One Flew Over the Cuckoo's Nest - Ken Kesey [116]
We’d drove back inland instead of the coast, to go through this town McMurphy’d lived in the most he’d ever lived in one place. Down the face of the Cascade hill, thinking we were lost till…we came to a town covered a space about twice the size of the hospital ground. A gritty wind had blown out the sun on the street where he stopped. He parked in some reeds and pointed across the road.
“There. That’s the one. Looks like it’s propped up outa the weeds—my misspent youth’s humble abode.”
Out along the dim six-o’clock street, I saw leafless trees standing, striking the sidewalk there like wooden lightning, concrete split apart where they hit, all in a fenced-in ring. An iron line of pickets stuck out of the ground along the front of a tangleweed yard, and on back was a big frame house with a porch, leaning a rickety shoulder hard into the wind so’s not to be sent tumbling away a couple of blocks like an empty cardboard grocery box. The wind was blowing a few drops of rain, and I saw the house had its eyes clenched shut and locks at the door banged on a chain.

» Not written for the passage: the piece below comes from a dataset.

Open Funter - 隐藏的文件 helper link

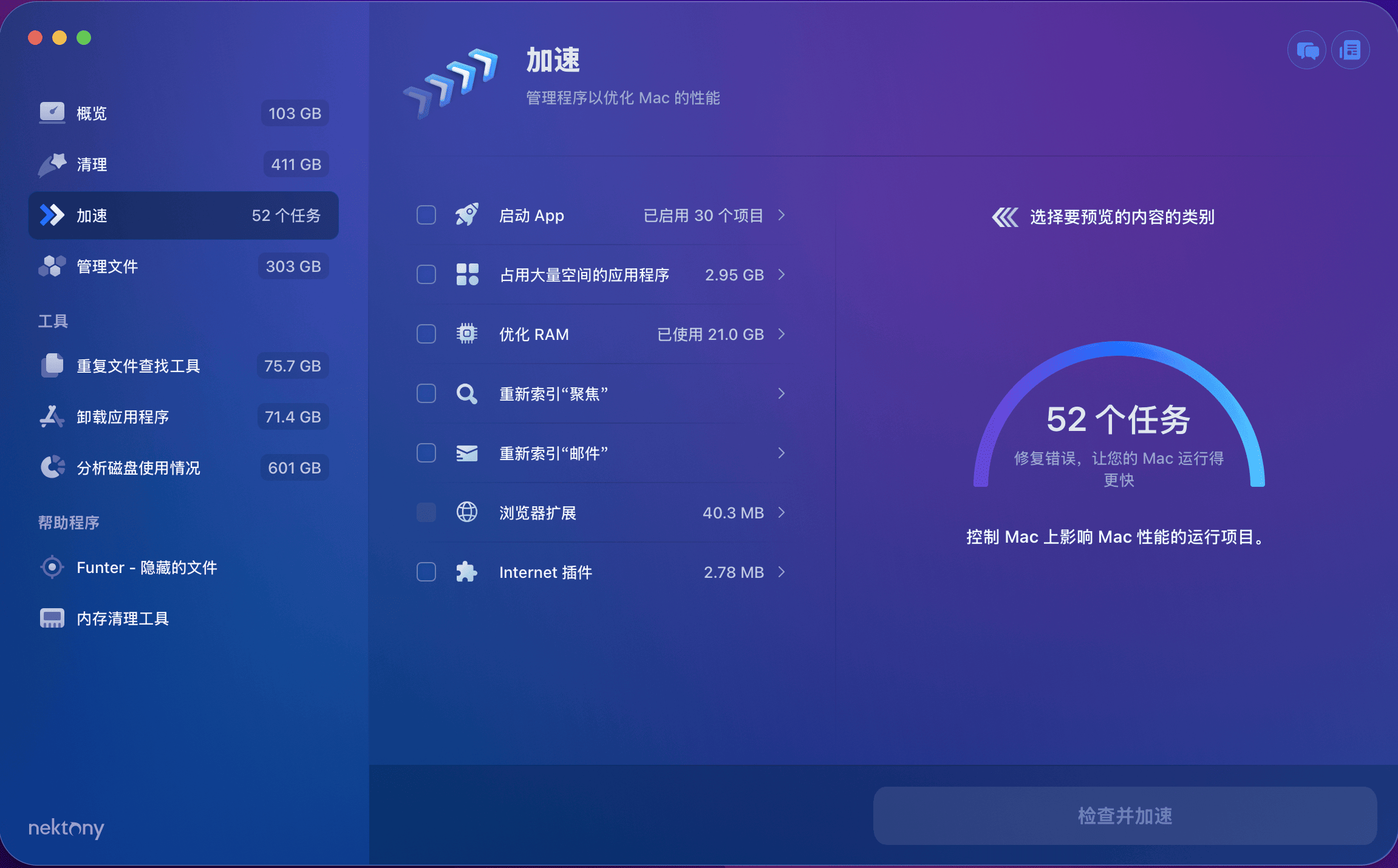click(146, 567)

And on the porch, hanging, was one of those things the Japs make out of glass and hang on strings—rings and clangs in the least little blow—with only four pieces of glass left to go. These four swung and whipped and rung little chips off on the wooden porch floor.
McMurphy put the car back in gear.
“Once, I been here—since way the hell gone back in the year we were all gettin’ home from that Korea mess. For a visit. My old man and old lady were still alive. It was a good home.”

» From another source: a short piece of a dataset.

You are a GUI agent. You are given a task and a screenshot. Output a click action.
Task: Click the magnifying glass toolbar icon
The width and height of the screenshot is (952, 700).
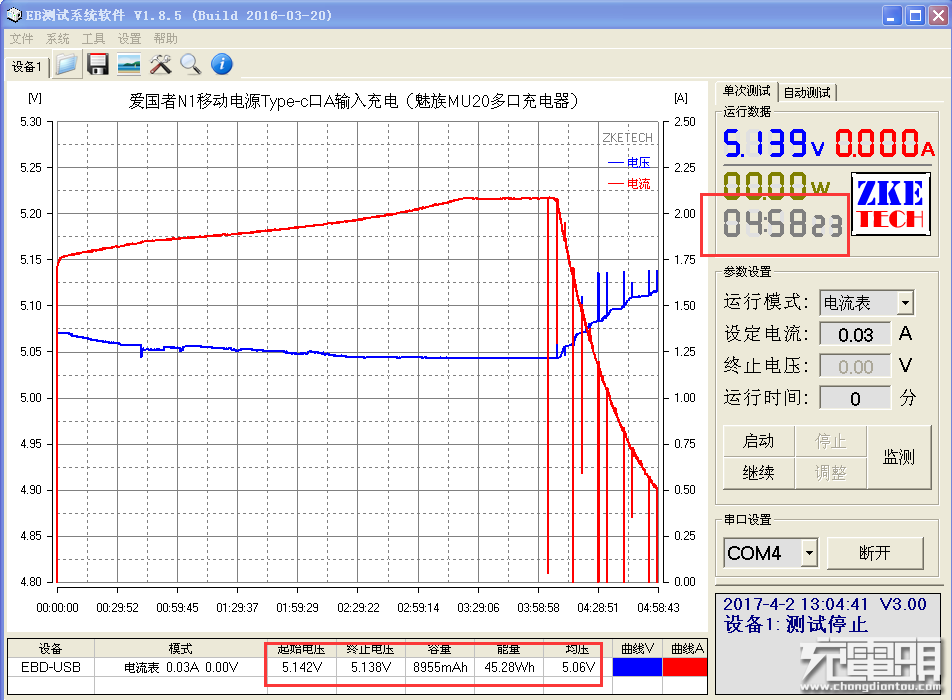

He let out the clutch and started to drive, then stopped instead.
“My God,” he said, “look over there, see a dress?” He pointed out back. “In the branch of that tree? A rag, yellow and black?”
I was able to see a thing like a flag, flapping high in the branches over a shed.

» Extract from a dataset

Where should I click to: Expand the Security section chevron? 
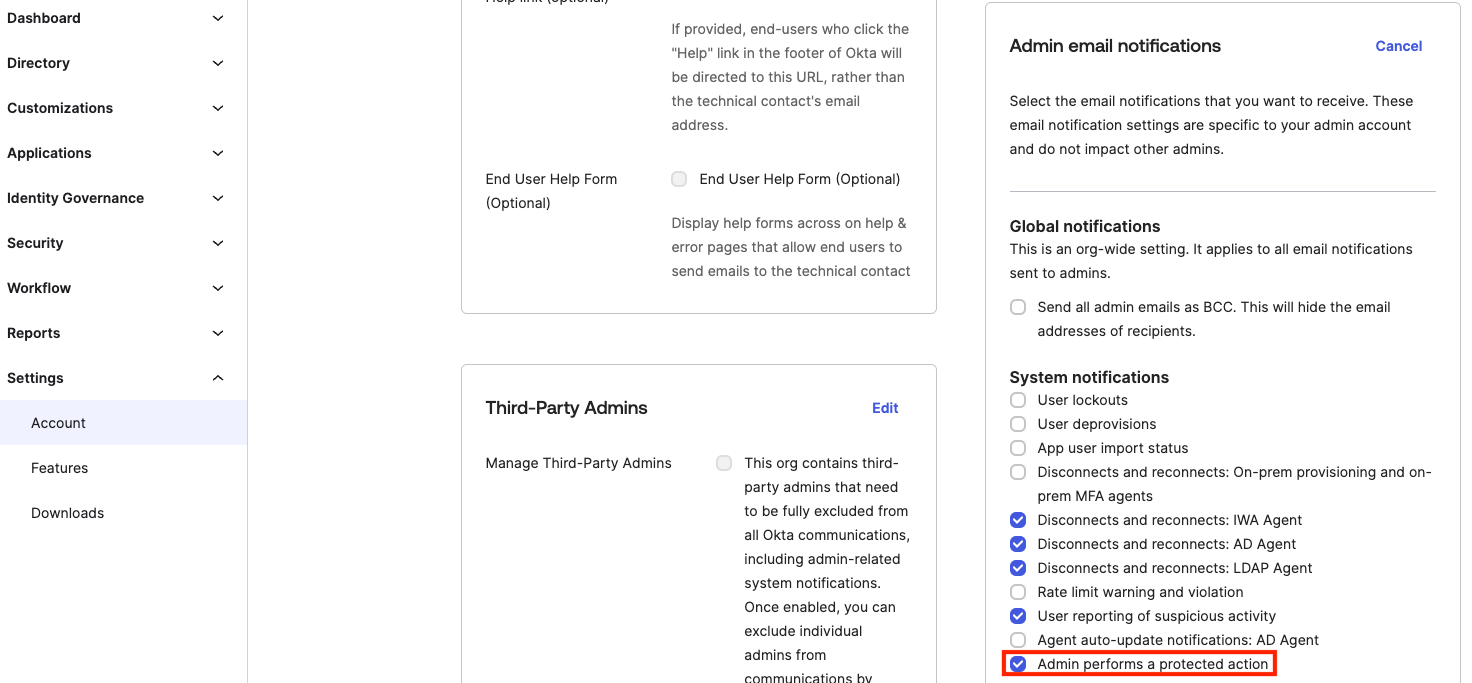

“The first girl ever drug me to bed wore that very same dress. I was about ten and she was probably less, and at the time a lay seemed like such a big deal I asked her if didn’t she think, feel, we oughta announce it some way? Like, say, tell our folks, ‘Mom, Judy and me got engaged today.’ And I meant what I said, I was that big a fool; I thought if you made it, man, you were legally wed, right there on the spot, whether it was something you wanted or not, and that there wasn’t any breaking the rule. But this little whore—at the most eight or nine—reached down and got her dress off the floor and said it was mine, said, ‘You can hang this up someplace, I’ll go home in my drawers, announce it that way—they’ll get the idea.’ Jesus, nine years old,” he said, reached over and pinched Candy’s nose, “and knew a lot more than a good many pros.”
She bit his hand, laughing, and he studied the mark.
“So, anyhow, after she went home in her pants I waited till dark when I had the chance to throw that damned dress out in the night—but you feel that wind? Caught the dress like a kite and whipped it around the house outa sight and the next morning, by God, it was hung up in that tree for the whole town, was how I figured then, to turn out and see.”
He sucked his hand, so woebegone that Candy laughed and gave it a kiss.
“So my colors were flown, and from that day to this it seemed I might as well live up to my name—dedicated lover—and it’s the God’s truth: that little nine-year-old kid out of my youth’s the one who’s to blame.”
The house drifted past. He yawned and winked. “Taught me to love, bless her sweet ass.”
Then—as he was talking—a set of taillights going past lit up McMurphy’s face, and the windshield reflected an expression that was allowed only because he figured it’d be too dark for anybody in the car to see, dreadfully tired and strained and frantic, like there wasn’t enough time left for something he had to do….
While his relaxed, good-natured voice doled out his life for us to live, a rollicking past full of kid fun and drinking buddies and loving women and barroom battles over meager honors—for all of us to dream ourselves into.